The Vedic Puranas describe the four yugas as - TopicsExpress



          

The Vedic Puranas describe the four yugas as follows: Satya-yuga, or the golden age, is the ideal age, characterized by virtue, wisdom, religion, and practically no vice or ignorance. Humans do not hate or envy each other, nor do they ever feel anxious, fearful or threatened. They solely worship the one Supreme Personality of Godhead, hear the one Veda, obey the one law, and practice the one religious process -- meditation on the Supreme. People live for about 100,000 years. In Treta-yuga vice is introduced. The good qualities that humans had in Satya-yuga reduce by one third. People introduce religious rites, sacrifices, and ceremonies.
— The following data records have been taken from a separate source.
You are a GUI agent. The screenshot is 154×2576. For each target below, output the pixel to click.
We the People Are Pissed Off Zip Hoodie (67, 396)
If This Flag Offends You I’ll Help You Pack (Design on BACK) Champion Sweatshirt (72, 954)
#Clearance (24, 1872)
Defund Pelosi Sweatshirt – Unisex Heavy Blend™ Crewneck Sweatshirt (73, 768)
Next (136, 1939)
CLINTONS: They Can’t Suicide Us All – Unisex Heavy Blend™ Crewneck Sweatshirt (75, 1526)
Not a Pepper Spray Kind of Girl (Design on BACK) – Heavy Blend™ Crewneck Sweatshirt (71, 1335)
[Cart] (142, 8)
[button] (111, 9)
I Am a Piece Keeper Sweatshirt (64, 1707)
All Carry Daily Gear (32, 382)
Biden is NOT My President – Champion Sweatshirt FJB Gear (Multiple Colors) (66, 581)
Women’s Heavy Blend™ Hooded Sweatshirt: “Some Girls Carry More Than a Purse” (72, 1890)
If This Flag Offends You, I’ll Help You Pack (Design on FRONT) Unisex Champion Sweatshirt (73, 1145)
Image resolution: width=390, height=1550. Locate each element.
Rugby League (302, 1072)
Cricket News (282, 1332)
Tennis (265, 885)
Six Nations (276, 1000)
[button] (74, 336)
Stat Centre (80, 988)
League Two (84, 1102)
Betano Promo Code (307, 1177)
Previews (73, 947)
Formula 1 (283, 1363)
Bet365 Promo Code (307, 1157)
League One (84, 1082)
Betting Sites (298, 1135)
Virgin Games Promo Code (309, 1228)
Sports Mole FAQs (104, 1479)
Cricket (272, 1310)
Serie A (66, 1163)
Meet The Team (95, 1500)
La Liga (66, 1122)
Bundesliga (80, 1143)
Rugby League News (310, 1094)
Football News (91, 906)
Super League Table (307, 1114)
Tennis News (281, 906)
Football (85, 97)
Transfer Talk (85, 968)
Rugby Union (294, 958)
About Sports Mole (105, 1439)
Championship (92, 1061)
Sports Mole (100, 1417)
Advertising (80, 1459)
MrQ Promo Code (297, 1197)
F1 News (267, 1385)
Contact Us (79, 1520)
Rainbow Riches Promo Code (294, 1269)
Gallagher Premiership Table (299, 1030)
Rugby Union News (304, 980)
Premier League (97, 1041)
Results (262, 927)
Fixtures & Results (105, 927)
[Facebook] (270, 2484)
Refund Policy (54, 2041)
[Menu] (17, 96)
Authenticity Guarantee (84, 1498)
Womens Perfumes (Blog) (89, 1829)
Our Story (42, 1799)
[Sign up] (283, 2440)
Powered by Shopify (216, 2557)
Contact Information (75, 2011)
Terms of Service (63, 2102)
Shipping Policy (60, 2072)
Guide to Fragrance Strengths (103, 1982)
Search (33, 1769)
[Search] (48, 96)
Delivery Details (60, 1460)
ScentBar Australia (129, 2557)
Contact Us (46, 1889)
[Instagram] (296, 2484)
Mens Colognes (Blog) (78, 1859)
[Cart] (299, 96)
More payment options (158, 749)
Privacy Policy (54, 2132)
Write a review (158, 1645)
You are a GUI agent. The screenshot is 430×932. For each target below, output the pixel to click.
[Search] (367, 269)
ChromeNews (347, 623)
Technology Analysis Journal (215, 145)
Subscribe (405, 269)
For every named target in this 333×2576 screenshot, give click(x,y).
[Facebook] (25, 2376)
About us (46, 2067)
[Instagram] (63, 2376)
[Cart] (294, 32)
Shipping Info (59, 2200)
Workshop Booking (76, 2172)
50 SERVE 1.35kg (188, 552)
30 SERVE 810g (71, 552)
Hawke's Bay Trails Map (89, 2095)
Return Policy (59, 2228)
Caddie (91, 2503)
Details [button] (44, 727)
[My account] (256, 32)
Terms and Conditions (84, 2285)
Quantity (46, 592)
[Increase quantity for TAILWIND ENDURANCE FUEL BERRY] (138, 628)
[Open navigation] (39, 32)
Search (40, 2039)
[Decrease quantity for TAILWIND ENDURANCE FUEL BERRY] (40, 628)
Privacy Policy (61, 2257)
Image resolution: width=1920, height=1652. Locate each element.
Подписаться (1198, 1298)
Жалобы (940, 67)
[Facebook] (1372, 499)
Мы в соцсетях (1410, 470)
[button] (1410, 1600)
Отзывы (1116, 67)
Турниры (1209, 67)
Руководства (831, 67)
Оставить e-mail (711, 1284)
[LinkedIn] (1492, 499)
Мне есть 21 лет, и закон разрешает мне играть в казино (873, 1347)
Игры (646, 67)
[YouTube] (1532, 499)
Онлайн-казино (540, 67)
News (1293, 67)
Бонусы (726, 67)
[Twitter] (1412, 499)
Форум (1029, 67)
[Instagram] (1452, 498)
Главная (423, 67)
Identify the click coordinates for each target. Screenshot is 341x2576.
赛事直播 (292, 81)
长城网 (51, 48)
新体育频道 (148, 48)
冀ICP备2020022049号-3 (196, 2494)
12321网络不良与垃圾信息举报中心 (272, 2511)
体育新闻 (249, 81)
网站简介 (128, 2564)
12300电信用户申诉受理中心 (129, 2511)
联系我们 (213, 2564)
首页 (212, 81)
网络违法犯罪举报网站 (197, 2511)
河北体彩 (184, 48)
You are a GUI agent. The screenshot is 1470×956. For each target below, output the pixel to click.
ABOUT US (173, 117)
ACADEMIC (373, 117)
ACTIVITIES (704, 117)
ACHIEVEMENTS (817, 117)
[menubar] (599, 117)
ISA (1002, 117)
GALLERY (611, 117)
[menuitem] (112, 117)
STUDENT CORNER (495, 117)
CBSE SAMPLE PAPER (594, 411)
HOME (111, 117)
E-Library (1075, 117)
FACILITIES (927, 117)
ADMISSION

They start to act with fruitive desires, expecting a reward for their work and religious activities. They live for a maximum of 10,000 years. In Dvapara-yuga uprightness is only half of what it was in Satya-yuga. The Vedas are divided into four parts, and only a few people study them. Sensual desires and diseases begin to well up, and injustice spreads in human civilization. People live for a maximum of 1000 years. In Kali-yuga only one fourth of human uprightness remains and gradually reduces to nil as the age progresses. We now live in Kali-yuga, the iron age, the most degraded of the four ages (kali literally means quarrel and hypocrisy). In this age men are short lived and have less intelligence. They are especially lazy in performing their spiritual duties and exceedingly slow to surrender to the Lord. They are misled, frustrated and, above all, always disturbed. The qualities of religion (truthfulness, cleanliness, forbearance and mercy) and the qualities of life (intelligence, duration of life and bodily strength and beauty) all diminish. The maximum duration of human life is 100 years, and even that is rare.